### TASK SET
- 1) In the note on markdown front matter, which format can GitLab and Azure DevOps presently render front matter in?
- 2) Which tag values appear in the front matter examples of the note on markdown front matter? List them all.
- 3) Return the note on markdown front matter word for word, from "If I need to" up to and including "whole other beast.".

### PASSAGE FOR REVIEW
^^^^

When adding front matter to a markdown document in i.e. GitLab, I am able to find the property using fulltext search.
---
title: "My subject"
author: "Jane Doe"
tags:
- tag: Book
- tag: Popular
- tag: Romance
---
# Chapter 1 - This is my Markdown
At first, the solution seemed a little bit odd.
If I need to find all Popular
documents, I can search for "tag: popular"
but not tag:popular
. This isn't much of an issue if using YAML in the front matter section, but switching to JSON is a whole other beast.
;;;
{
"title": "My subject",
"author": "Jane Doe",
"tags": [
{
"tag": "Book"
},
{
"tag": "Popular"
},
{
"tag": "Romance"
}
]
}
;;;
# Chapter 1 - This is my Markdown
At first, the solution seemed a little bit odd.
Then I'd really like to only search using tag:popular
instead of trying to figure out the free text syntax.
Note: Neither GitLab or Azure DevOps can presently render FrontMatter in any other format than YAML. So, to avoid bad rendering, JSON FrontMatter sections needs to be hidden using [comment]:# (hide this)

^^^^

### RAW DATA
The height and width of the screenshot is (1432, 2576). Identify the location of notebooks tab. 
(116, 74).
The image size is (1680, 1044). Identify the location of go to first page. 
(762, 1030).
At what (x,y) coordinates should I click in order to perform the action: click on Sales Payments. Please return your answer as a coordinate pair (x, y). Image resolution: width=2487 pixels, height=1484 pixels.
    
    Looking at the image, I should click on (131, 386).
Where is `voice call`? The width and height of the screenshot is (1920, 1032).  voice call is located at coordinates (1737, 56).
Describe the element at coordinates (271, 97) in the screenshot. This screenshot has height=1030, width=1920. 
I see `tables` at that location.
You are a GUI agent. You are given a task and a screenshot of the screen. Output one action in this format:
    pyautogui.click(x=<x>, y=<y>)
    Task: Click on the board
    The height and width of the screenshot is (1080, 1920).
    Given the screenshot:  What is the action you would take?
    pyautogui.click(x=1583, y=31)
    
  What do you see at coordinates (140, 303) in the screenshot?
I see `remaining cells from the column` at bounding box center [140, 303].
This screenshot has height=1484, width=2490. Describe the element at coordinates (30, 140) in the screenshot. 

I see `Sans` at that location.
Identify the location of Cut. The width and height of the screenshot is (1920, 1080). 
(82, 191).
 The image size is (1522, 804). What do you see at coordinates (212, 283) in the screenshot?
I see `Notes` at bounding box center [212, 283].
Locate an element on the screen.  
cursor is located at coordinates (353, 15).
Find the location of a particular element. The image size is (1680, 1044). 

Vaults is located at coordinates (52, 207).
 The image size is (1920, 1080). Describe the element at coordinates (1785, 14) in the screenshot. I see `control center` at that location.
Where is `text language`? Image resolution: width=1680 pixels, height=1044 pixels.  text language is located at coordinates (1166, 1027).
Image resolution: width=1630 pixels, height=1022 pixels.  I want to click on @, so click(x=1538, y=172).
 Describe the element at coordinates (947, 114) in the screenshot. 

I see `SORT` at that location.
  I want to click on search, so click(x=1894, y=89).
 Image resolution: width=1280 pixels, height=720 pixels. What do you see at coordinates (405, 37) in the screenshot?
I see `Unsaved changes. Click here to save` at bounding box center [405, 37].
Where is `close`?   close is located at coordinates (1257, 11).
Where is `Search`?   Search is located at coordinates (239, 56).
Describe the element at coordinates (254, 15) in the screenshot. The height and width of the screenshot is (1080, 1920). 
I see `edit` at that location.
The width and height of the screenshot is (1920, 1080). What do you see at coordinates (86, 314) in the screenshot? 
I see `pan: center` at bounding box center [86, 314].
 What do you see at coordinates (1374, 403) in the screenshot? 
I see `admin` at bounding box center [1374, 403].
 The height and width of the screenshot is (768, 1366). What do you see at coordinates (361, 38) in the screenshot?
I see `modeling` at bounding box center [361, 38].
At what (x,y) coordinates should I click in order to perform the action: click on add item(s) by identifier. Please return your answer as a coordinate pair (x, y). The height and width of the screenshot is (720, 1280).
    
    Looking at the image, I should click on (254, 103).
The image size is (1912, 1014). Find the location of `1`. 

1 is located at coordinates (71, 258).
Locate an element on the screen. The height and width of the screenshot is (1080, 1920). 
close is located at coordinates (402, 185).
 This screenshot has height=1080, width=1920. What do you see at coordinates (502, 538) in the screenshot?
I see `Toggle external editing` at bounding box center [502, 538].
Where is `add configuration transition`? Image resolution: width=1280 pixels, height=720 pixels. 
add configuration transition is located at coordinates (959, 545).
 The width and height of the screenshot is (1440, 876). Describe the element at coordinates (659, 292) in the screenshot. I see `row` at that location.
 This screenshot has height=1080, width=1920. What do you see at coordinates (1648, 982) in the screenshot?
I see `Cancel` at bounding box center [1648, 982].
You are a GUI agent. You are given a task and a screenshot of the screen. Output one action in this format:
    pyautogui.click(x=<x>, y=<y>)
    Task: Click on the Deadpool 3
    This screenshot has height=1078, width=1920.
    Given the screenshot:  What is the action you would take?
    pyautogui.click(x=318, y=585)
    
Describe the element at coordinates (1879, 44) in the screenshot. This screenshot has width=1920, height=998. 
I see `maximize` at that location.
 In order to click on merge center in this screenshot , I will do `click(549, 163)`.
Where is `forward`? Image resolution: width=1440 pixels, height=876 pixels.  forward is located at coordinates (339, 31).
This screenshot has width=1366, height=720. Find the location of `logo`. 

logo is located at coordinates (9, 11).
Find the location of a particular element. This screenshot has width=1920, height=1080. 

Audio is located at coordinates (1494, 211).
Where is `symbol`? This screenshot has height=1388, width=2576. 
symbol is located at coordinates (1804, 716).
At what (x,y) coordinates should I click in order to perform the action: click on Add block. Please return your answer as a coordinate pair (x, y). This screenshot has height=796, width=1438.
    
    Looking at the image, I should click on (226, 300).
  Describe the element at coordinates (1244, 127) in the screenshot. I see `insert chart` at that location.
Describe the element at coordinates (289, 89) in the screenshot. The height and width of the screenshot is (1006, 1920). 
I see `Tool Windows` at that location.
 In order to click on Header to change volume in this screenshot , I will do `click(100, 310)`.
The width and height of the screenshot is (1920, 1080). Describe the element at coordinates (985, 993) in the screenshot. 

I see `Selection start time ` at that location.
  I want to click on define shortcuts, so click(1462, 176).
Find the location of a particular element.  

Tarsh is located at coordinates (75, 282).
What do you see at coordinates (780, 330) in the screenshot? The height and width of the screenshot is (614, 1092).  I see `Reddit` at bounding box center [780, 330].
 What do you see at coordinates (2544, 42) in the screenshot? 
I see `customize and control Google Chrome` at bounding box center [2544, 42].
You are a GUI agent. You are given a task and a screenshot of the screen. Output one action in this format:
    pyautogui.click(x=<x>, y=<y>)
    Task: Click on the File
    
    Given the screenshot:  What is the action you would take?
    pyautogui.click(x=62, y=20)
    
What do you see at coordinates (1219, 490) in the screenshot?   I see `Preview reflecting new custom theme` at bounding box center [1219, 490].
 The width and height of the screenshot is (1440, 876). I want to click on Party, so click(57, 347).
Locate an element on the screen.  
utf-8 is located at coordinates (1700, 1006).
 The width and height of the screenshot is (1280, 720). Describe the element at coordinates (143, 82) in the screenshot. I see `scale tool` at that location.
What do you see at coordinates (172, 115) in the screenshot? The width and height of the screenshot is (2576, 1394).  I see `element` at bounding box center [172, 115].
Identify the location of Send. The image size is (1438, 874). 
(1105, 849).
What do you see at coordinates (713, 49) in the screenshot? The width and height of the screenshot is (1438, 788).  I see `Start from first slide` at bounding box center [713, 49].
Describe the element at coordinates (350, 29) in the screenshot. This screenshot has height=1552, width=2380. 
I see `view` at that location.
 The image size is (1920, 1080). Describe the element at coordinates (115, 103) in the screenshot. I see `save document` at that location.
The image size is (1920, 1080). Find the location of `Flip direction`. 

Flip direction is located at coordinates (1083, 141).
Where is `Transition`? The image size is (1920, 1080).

^^^^

### TASK-BY-TASK SOLUTIONS
- 1) YAML

- 2) Book, Popular, Romance

- 3)
If I need to find all Popular
documents, I can search for "tag: popular"
but not tag:popular
. This isn't much of an issue if using YAML in the front matter section, but switching to JSON is a whole other beast.